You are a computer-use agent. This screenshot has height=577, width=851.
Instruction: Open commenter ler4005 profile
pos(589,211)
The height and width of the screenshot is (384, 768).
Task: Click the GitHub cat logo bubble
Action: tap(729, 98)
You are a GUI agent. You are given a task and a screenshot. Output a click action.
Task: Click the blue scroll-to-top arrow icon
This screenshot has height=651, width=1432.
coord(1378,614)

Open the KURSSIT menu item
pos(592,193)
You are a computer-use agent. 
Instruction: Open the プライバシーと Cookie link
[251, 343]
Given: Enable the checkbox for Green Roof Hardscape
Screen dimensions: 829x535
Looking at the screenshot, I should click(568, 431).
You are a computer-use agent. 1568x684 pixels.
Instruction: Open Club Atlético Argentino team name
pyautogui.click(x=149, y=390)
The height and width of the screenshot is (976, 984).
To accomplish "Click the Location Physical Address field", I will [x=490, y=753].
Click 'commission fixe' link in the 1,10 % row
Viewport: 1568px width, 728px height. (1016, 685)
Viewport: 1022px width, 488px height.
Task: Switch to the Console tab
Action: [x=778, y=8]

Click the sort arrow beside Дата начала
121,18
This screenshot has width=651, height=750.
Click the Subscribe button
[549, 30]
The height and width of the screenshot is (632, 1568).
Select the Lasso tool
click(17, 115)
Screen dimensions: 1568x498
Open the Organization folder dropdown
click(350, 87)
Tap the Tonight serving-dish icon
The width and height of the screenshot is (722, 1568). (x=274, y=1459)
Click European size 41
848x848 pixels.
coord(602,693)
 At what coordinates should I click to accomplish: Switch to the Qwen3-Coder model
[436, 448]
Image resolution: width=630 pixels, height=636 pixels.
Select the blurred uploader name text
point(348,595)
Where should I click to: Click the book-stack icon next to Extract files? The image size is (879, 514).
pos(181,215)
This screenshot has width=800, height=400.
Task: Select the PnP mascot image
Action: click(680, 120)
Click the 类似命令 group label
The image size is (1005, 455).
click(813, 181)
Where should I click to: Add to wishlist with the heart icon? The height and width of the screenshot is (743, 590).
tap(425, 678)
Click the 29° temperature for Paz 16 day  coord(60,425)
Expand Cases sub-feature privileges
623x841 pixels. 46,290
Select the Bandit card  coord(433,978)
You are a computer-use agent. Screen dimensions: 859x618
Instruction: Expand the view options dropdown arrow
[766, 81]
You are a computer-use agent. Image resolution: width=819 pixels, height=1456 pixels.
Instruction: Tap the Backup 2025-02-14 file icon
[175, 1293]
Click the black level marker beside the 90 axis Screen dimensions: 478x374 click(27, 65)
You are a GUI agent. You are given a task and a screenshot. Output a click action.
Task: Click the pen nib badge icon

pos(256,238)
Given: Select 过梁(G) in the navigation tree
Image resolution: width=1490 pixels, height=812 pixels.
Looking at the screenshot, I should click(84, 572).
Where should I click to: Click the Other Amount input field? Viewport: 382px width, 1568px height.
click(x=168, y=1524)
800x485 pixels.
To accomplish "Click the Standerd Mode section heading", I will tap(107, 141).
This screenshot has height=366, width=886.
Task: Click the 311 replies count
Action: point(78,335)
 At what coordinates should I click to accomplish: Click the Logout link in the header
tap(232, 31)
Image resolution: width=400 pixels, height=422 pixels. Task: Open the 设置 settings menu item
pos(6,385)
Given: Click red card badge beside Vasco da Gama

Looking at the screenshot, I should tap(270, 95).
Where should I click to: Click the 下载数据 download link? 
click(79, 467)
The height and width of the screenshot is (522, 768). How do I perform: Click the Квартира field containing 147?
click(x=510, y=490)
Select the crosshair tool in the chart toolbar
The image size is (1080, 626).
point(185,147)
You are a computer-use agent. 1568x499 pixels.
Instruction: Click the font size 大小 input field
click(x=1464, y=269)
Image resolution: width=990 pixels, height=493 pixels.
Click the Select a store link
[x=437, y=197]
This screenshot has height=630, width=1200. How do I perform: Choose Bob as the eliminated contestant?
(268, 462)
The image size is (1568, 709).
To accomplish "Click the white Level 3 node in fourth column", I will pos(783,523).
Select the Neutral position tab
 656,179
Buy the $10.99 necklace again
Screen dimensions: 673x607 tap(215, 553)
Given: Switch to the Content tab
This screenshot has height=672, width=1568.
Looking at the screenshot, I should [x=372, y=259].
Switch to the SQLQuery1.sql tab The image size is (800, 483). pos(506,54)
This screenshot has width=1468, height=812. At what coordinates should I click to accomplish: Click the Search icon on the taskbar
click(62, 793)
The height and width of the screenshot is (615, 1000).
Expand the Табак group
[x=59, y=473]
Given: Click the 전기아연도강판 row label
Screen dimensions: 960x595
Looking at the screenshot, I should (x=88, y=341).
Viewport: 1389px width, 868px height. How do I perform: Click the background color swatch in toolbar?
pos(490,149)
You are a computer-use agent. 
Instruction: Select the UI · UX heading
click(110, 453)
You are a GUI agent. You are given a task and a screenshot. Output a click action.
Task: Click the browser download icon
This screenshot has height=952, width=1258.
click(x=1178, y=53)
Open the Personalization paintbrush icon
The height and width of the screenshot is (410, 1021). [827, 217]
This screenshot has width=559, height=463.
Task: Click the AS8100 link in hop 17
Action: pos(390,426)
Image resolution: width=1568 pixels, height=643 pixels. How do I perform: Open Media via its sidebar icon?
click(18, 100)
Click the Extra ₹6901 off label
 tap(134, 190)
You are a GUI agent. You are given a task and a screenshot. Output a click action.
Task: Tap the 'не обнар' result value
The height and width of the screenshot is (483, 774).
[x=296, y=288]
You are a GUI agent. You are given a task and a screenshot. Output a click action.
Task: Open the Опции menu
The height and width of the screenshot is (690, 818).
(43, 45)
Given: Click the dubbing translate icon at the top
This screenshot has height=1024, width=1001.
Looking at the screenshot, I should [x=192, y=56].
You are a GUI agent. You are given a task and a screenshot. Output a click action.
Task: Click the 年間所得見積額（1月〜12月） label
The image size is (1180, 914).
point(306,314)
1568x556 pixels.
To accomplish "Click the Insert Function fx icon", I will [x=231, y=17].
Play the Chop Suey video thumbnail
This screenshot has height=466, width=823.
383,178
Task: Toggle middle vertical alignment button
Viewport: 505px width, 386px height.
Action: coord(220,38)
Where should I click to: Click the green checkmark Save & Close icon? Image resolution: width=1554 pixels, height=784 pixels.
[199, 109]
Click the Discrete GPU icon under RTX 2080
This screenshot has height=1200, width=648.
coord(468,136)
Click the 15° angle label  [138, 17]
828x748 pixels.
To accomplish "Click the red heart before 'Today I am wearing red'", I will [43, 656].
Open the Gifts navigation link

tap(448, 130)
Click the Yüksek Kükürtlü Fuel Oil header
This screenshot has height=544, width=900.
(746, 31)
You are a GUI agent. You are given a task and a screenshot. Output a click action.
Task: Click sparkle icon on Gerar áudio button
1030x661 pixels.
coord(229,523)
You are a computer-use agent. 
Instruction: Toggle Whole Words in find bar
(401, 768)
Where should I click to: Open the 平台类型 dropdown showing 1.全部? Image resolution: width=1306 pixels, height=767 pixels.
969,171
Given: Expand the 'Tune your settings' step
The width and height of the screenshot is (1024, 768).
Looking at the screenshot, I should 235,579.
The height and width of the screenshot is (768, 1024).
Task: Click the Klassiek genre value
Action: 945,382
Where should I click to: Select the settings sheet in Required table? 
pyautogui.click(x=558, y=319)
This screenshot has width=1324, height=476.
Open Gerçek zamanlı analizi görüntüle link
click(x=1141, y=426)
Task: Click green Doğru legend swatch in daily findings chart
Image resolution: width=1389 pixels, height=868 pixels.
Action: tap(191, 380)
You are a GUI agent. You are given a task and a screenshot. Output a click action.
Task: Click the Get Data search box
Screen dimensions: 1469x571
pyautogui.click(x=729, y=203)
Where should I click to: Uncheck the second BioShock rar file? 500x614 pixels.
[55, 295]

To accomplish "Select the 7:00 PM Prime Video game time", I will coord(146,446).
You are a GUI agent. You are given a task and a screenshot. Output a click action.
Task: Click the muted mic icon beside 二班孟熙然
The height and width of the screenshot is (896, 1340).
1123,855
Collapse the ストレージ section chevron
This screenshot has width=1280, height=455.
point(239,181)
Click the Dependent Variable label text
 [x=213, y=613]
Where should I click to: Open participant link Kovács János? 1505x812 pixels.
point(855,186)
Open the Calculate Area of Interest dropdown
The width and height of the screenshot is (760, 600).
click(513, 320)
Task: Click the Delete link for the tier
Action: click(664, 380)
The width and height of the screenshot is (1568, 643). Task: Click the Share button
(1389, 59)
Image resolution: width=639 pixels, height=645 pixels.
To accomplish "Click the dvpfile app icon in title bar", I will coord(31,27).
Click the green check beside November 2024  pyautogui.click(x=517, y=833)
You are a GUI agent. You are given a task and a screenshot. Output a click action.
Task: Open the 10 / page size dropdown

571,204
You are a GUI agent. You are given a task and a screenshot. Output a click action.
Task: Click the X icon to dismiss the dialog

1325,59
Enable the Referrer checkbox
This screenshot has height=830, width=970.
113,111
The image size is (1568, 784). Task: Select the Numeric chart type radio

> [WHAT THE TASK ASKS]:
Give the exact lines, and only those, from the line containing "At what coordinates should I click to accomplish: Switch" through the line containing "Select the Bandit" in the entries above.

> [SOLUTION TO THE EXERCISE]:
 At what coordinates should I click to accomplish: Switch to the Qwen3-Coder model
[436, 448]
Image resolution: width=630 pixels, height=636 pixels.
Select the blurred uploader name text
point(348,595)
Where should I click to: Click the book-stack icon next to Extract files? The image size is (879, 514).
pos(181,215)
This screenshot has width=800, height=400.
Task: Select the PnP mascot image
Action: click(680, 120)
Click the 类似命令 group label
The image size is (1005, 455).
click(813, 181)
Where should I click to: Add to wishlist with the heart icon? The height and width of the screenshot is (743, 590).
tap(425, 678)
Click the 29° temperature for Paz 16 day  coord(60,425)
Expand Cases sub-feature privileges
623x841 pixels. 46,290
Select the Bandit card  coord(433,978)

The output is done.